Ricordare Riccardi significa ricordare un’Italia che credeva nel potere dell’arte come atto pubblico, come responsabilità, come visione
Il "grido colorato" di Carlo Riccardi rivive in un video ora disponibile su YouTube. Un'occasione per tornare a uno dei gesti più visionari dell’arte italiana del Novecento: la maxitela che il 16 agosto 1986 avvolse l’obelisco di Piazza del Popolo, trasformando il 'cuore' di Roma in un manifesto a cielo aperto contro l’incuria che stava consumando i monumenti italiani nel silenzio generale. Quell’azione - quest'anno ricorre il quarantesimo anniversario - tanto semplice quanto dirompente, segnò l’inizio di un viaggio lungo oltre 5.000 chilometri. La tela, srotolata in piazze, chiostri e luoghi simbolo della cultura italiana - da Piazza della Signoria alla Sala Nervi in Vaticano, dove una sua parte fu donata a Giovanni Paolo II - divenne un’opera itinerante, un manifesto visivo che attraversava l’Italia per ricordare che la bellezza va difesa, non celebrata a parole.

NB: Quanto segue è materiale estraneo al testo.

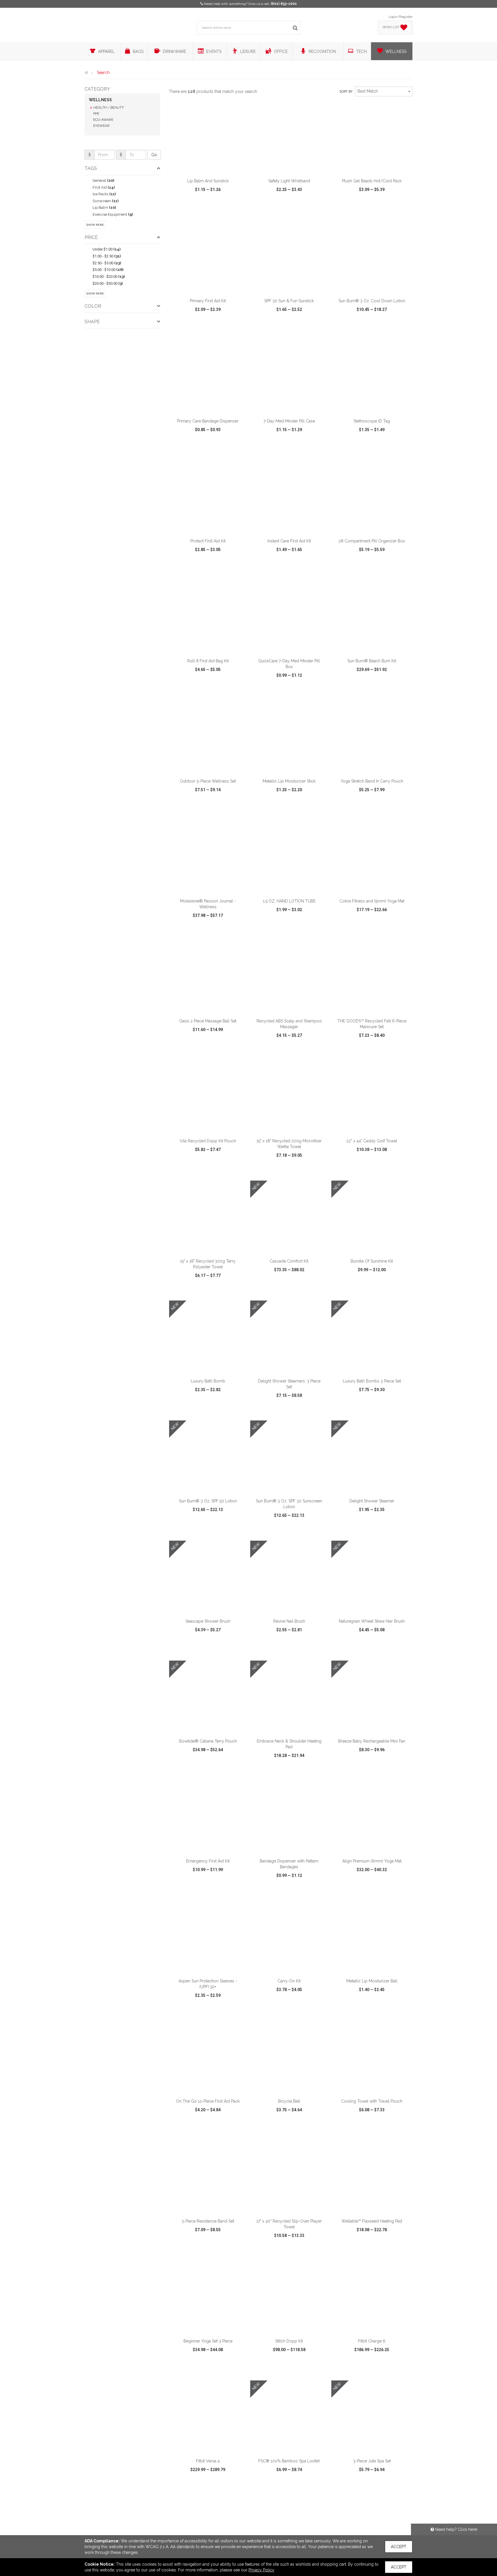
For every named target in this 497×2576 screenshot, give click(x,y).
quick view (186, 211)
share (239, 211)
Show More (95, 224)
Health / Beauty (108, 108)
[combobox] (383, 91)
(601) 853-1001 (284, 4)
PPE (96, 114)
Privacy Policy (261, 2570)
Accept (398, 2546)
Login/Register (400, 17)
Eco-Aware (103, 120)
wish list (215, 211)
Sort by (346, 91)
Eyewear (101, 126)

Il video ripercorre non solo quell’impresa. Negli Anni 70, Riccardi - il 3 ottobre ricorre il centesimo anniversario dalla sua nascita - aveva già tracciato la sua rotta fondando il movimento della Quinta Dimensione. Un manifesto firmato da oltre cinquanta artisti – da Pericle Fazzini a Umberto Mastroianni, da Emilio Greco a Sandro Trotti – che riportava l’uomo al centro dell’universo artistico. Il suo simbolo, un cerchio attraversato da due linee parallele, spesso dipinto con vernice fluorescente, voleva dire una cosa semplice: l’arte non si spegne mai.
Ma per capire Riccardi bisogna guardare anche attraverso il suo obiettivo. È stato uno dei primi fotoreporter della Dolce Vita romana: amico di Fellini, Flaiano, Totò. Ha documentato l’Italia che cambiava, dal dopoguerra alla nascita delle grandi aziende nazionali, lasciando un patrimonio di oltre tre milioni di scatti. La sua pittura astratta e materica nasce proprio da lì: dal bisogno di superare il realismo fotografico, di liberarsi in un gesto che solo le sue tele chilometriche potevano contenere. Oggi questo immenso patrimonio vive grazie all’Archivio Riccardi, che continua a custodire e diffondere il suo messaggio: proteggere la bellezza è un dovere civile. Nel centenario della sua nascita, auspichiamo che istituzioni, personalità culturali e realtà aziendali colgano questa ricorrenza. Perché ricordare Riccardi significa ricordare un’Italia che credeva nel potere dell’arte come atto pubblico, come responsabilità, come visione.